[Task to complete]
Which lines in the records contain the word "Select" with matching case? Extract each of those lines in full.

Data records
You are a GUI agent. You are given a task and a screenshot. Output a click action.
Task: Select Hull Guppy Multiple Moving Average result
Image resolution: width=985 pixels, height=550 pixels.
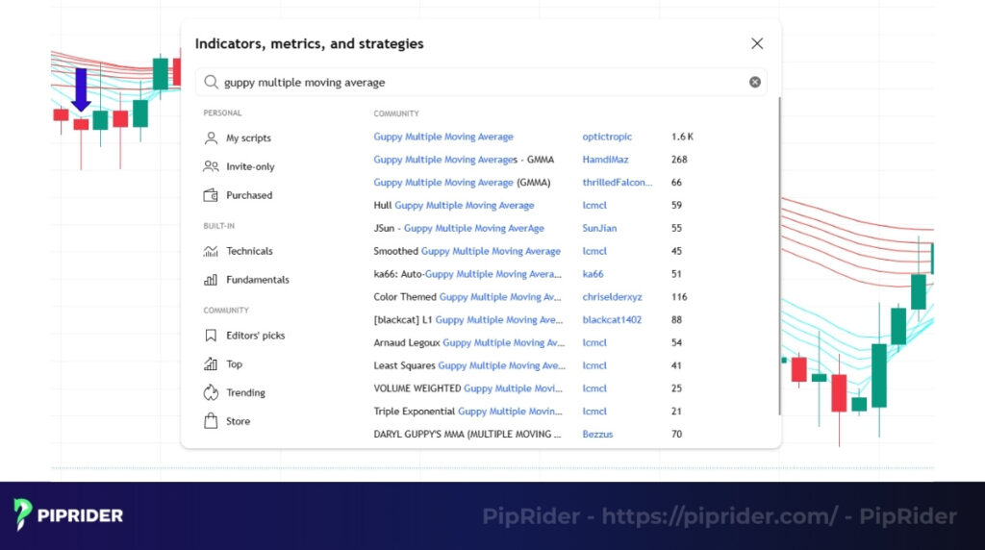coord(453,205)
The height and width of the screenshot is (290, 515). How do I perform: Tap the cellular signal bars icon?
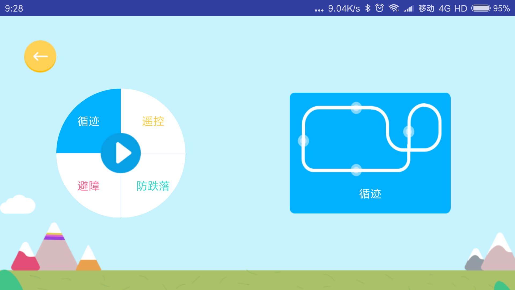click(409, 8)
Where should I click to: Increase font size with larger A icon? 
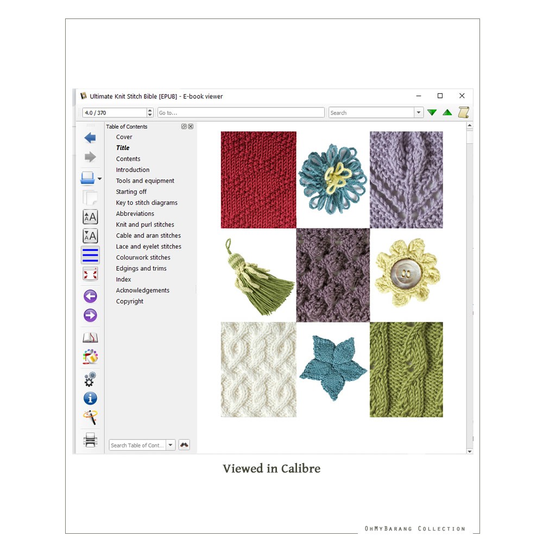tap(90, 217)
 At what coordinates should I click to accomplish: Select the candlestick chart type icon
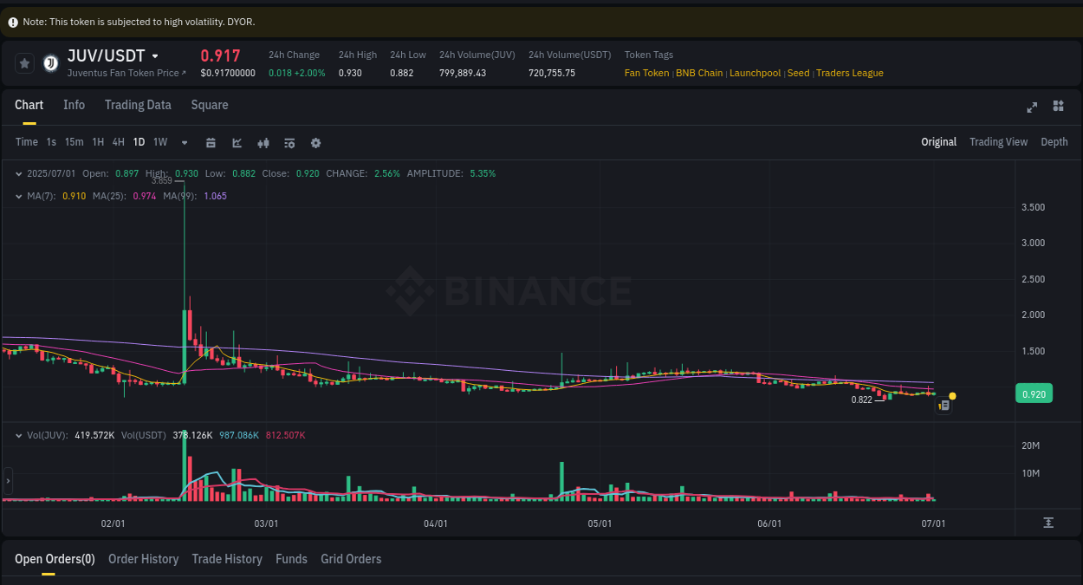(263, 141)
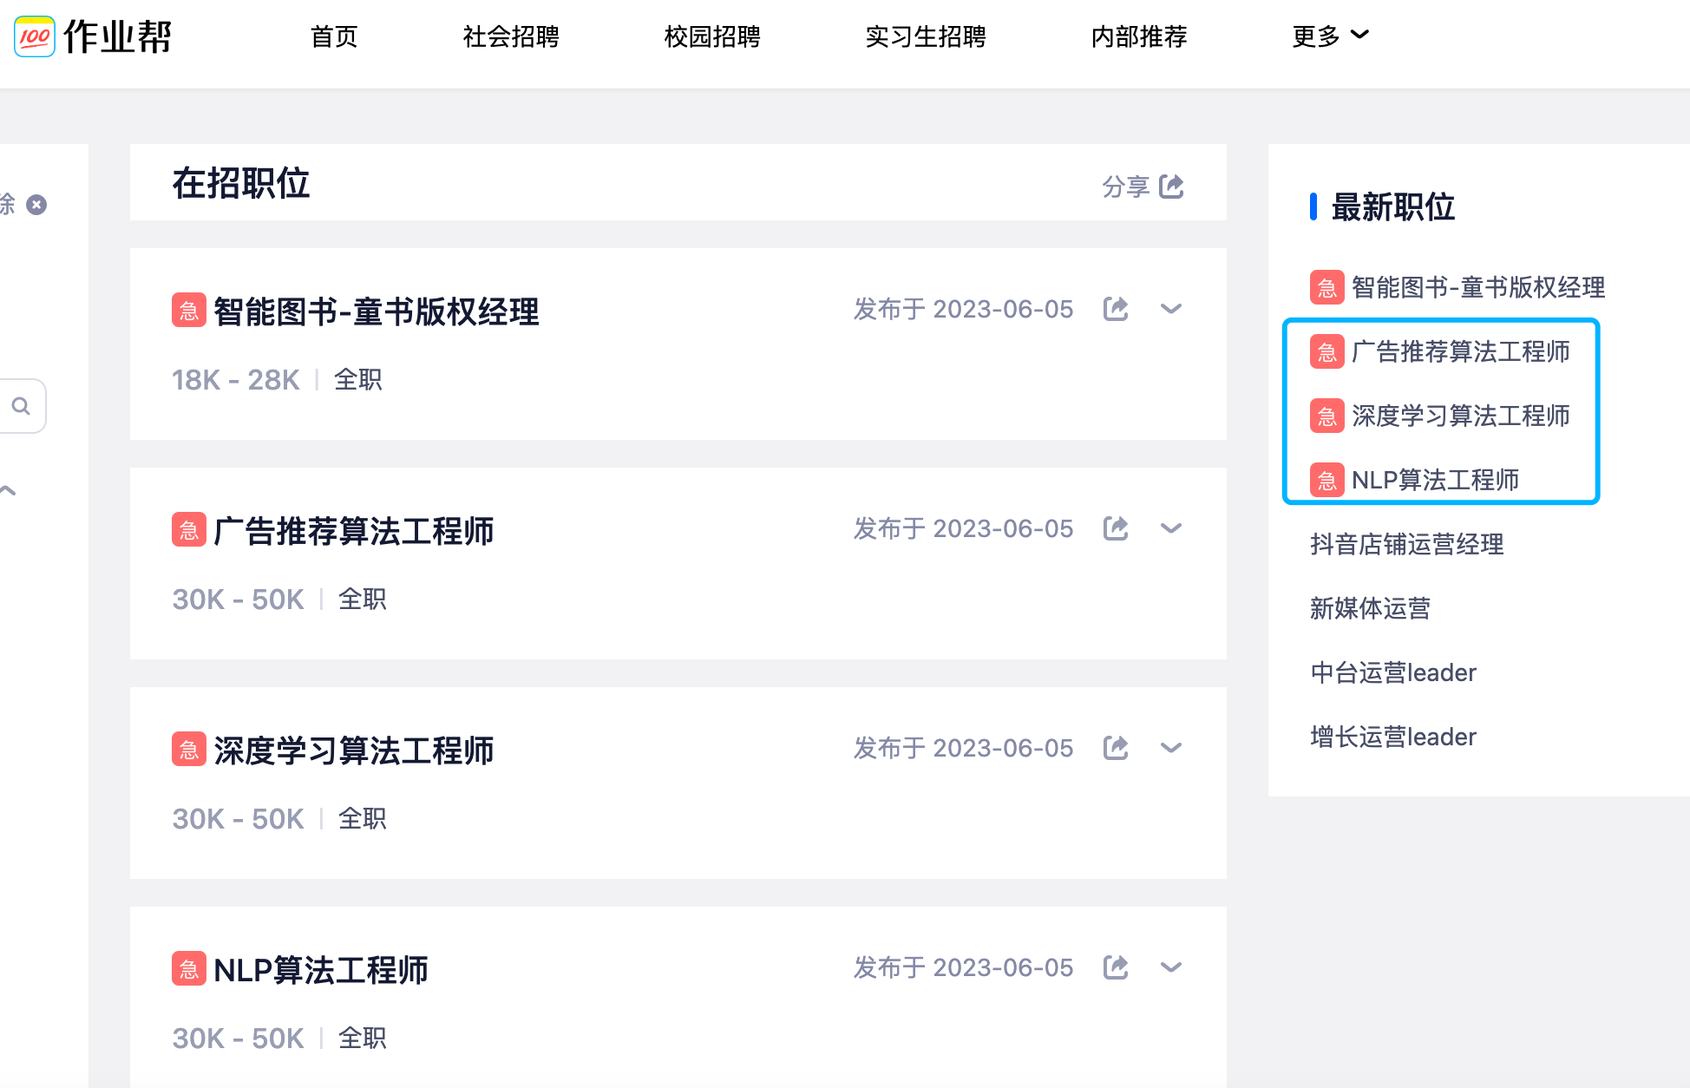Open the 抖音店铺运营经理 job link

[x=1407, y=544]
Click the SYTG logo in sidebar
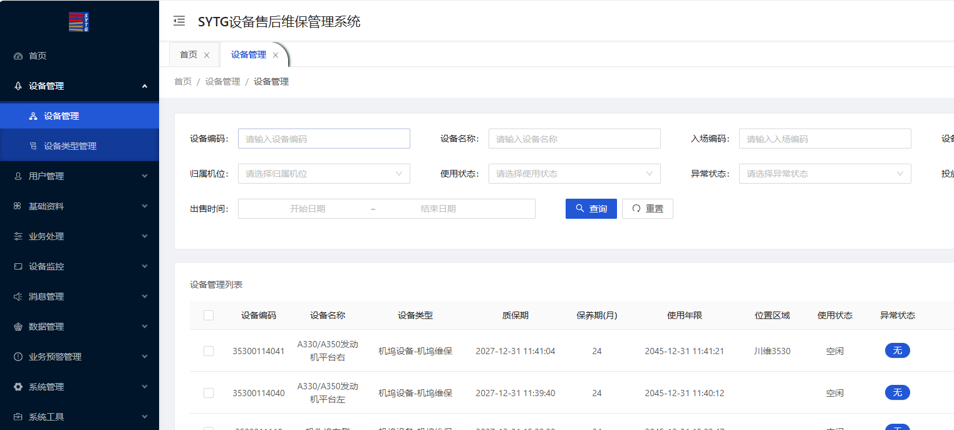This screenshot has height=430, width=954. pos(79,22)
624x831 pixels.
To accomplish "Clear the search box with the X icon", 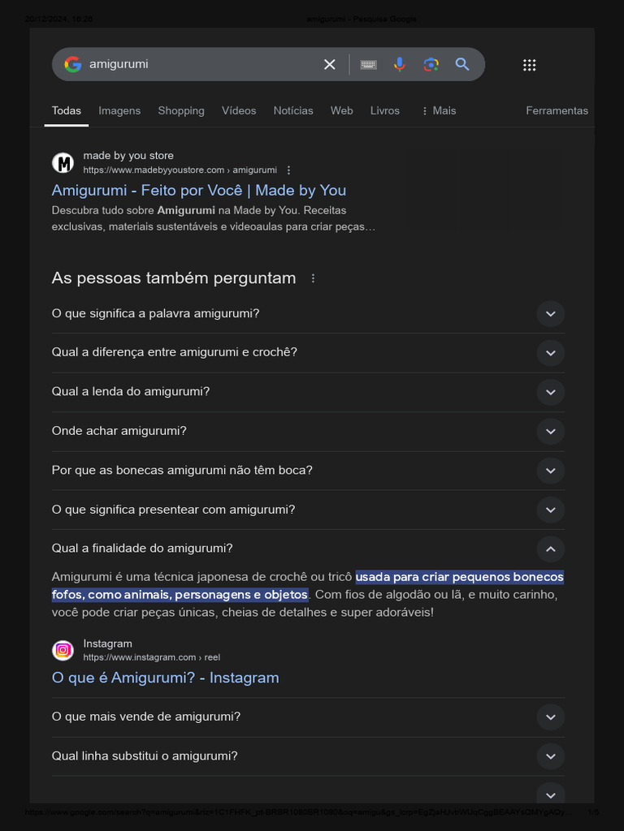I will [330, 65].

[Written solution]
Task: Select Hull Guppy Multiple Moving Average result
 At what coordinates should I click to accomplish: Select the candlestick chart type icon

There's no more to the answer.